Starting this fall, first year students with Windsor Law will be required to take an intensive Indigenous Legal Traditions course to fulfill the Juris Doctor requirements.

The course is designed to examine and engage with Indigenous legal orders, in particular Anishinaabe, Cree and Haudenosaunee laws.

The Faculty of Law is home to 37 leading legal scholars, including Indigenous scholars Valarie Waboose (former General Counsel to Walpole Island First Nation and an expert on the residential schools’ legacy), Jeffery Hewitt (former Indigenous Bar Association President and General Counsel for the Rama First Nation) and Beverly Jacobs (former President of the Native Women’s Association of Canada, lead consultant and researcher of Amnesty’s “Stolen Sisters” Report and member of the Order of Canada).

The knowledge of our Indigenous faculty members has allowed Windsor Law to offer a range of courses related to Indigenous peoples, indigenize the curriculum material and improve the experience for Indigenous students.

Gloria Thomas and Bryan Loucks will be joining the Law School as sessional instructors to assist in teaching Indigenous Legal Traditions as well as Sylvia McAdam will be joining the Faculty as a Law Foundation of Ontario Scholar for a one-year appointment.

“In an era of Truth and Reconciliation as well as “Nation to Nation” dialogue, Indigenous peoples are rebuilding their nationhood and dismantling colonialism,” said McAdam. “Nêhiyaw (Cree) laws and other Indigenous laws are the foundation to rebuilding and it’s an exciting time to rebuild and revitalize inherent original instructions. ”

Windsor Law joins law schools across Canada who have implemented Indigenous courses and content to the curriculum following the recommendations put forth in 2015 by the Truth and Reconciliation Commission, specifically Call to Action #28 that called upon Canadian law schools to require all law students to take a course in Aboriginal people and the law.

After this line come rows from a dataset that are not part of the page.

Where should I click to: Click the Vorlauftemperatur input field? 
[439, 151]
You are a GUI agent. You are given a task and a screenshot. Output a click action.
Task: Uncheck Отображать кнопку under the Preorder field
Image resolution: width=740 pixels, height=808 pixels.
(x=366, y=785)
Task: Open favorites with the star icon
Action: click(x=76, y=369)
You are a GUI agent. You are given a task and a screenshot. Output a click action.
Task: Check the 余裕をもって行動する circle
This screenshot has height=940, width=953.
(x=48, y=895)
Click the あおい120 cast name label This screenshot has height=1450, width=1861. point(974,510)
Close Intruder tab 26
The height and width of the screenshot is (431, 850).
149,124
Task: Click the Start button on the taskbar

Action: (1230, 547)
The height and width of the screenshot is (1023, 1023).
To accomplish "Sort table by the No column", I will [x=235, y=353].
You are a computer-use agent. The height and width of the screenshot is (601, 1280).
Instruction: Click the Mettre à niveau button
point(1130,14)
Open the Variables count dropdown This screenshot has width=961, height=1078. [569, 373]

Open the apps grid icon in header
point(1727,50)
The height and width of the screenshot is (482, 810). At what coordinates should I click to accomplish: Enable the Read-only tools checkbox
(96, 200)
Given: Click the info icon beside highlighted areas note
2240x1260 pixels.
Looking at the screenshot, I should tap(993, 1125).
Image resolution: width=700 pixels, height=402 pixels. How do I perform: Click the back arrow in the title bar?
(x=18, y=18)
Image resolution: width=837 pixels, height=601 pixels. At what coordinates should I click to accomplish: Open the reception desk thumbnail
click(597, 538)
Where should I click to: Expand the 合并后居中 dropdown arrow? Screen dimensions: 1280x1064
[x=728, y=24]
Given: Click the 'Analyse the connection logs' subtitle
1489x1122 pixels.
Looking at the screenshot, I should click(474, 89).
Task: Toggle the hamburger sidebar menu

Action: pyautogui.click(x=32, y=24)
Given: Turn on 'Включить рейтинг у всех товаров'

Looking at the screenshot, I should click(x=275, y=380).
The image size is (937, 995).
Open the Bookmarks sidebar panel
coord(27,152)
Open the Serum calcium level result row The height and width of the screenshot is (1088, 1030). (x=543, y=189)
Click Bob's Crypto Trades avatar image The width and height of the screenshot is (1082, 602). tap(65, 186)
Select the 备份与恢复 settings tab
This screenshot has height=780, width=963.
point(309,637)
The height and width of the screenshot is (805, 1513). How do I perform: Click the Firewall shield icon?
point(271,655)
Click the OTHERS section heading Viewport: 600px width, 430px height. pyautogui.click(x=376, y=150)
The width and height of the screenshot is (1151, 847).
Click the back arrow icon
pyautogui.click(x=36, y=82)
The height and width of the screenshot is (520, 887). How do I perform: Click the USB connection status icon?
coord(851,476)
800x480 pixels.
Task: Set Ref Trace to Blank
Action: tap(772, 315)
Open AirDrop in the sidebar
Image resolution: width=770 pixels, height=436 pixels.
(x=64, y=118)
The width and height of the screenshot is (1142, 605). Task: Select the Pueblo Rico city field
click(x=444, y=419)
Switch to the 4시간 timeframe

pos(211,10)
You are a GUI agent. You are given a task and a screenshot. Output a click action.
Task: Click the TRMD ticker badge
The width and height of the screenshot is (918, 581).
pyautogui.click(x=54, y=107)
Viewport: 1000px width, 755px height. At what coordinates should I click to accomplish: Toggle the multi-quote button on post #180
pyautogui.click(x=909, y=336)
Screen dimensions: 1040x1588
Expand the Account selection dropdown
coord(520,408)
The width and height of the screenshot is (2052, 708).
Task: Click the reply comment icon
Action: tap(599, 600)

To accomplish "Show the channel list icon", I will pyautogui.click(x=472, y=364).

“A big part of that commitment is bringing nation-nation relationships into our curriculum,” said Windsor Law Dean Christopher Waters. “That starts with learning Indigenous legal traditions on their own terms.”

Windsor Law, which sits on the traditional territory of the Three Fires Confederacy, comprised of the Ojibway, the Odawa, and the Potawatomi, has a strong commitment to enhance Indigenous voices and scholarship in the Windsor community and within the legal profession.